Приглашение это, повторяемое на разные лады, с различными интонациями, сопровождает нас во время шествия по улицам Момбасы. Тянут за руки, улыбаясь, заглядывают в лицо, щелкают зажигалками, замками кожаных кофров, ударяют розовыми ладонями по барабанам, и натянутые шкуры издают низкий, долго висящий в воздухе звук.

— Папа-мама!

В руку мне ложится тяжелая фигурка носорога. Энергичный поворот корпуса, отставлена перед броском нога, нацелен острый рог. Статуэтка жива, полна экспрессии, не повернется язык назвать ее «ширпотреб», хотя стаи, полчища, стада всех размеров носорогов теснятся на прилавках… Не одно поколение резчиков наблюдало за животными, пока родились эти фигурки с пленительной искусственностью форм.



— Э-э! Береш? — На лице продавца улыбка, не лишенная дружелюбия и расположения, но и отражающая размышление, сколько с нас взять.

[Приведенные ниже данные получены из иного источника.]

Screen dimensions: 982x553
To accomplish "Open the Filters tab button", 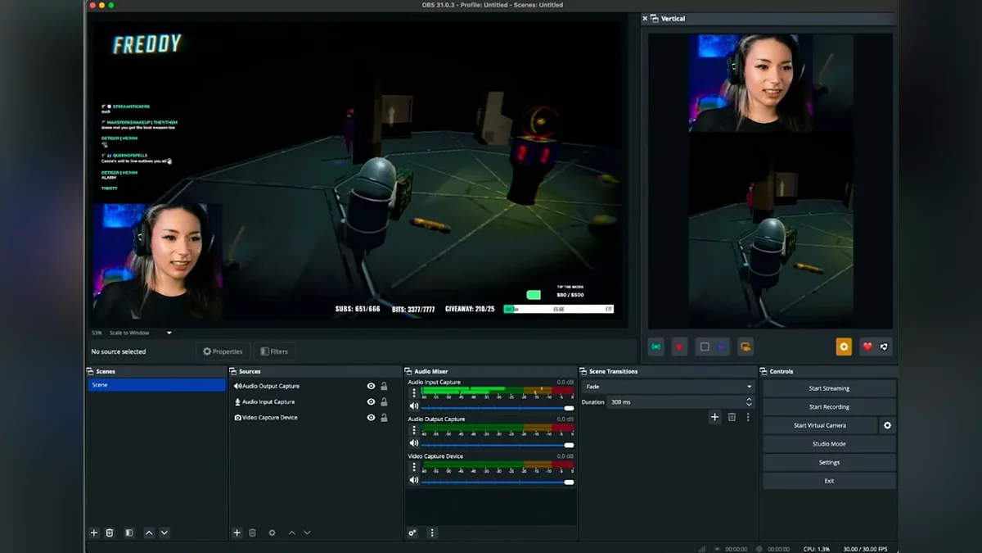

Как непохожа бурная торговля на улицах Момбасы на неторопливое действо на базарах Анцерананы и Нуси-Бе, с подремывающими под черными шляпками зонтов продавцами или неспешный обмен сейшельскими новостями на рыбном рынке Виктории.

Вся Момбаса — базар. Черная лава голов и тел в сверкающей мозаике разноцветных драпировок.

Кенийские статуэтки отличны от традиционной резьбы остальных стран Африки, где доминирует деревянная маска. Основной сюжет у кенийцев — фигурки людей и животных.

Значительное число резчиков живет в самой Момбасе, многие объединились в кооперативы, оптом продающие товар крупным магазинам или уличным торговцам: за один день квалифицированный резчик может создать десяток фигурок. Большинство специализируется на небольшом количестве сюжетов, работает в реалистической манере. На материал для поделок идет дерево местной породы, носящее имя «мухого» и «мпинго», выдаваемое за эбеновое.

Искусство подобной резьбы считается сравнительно новым, массовым, возникшим в основном как коммерческое, в расчете на туристов. В кенийской печати неоднократно высказывались опасения, что мастера-резчики могут превратиться в обыкновенных ремесленников.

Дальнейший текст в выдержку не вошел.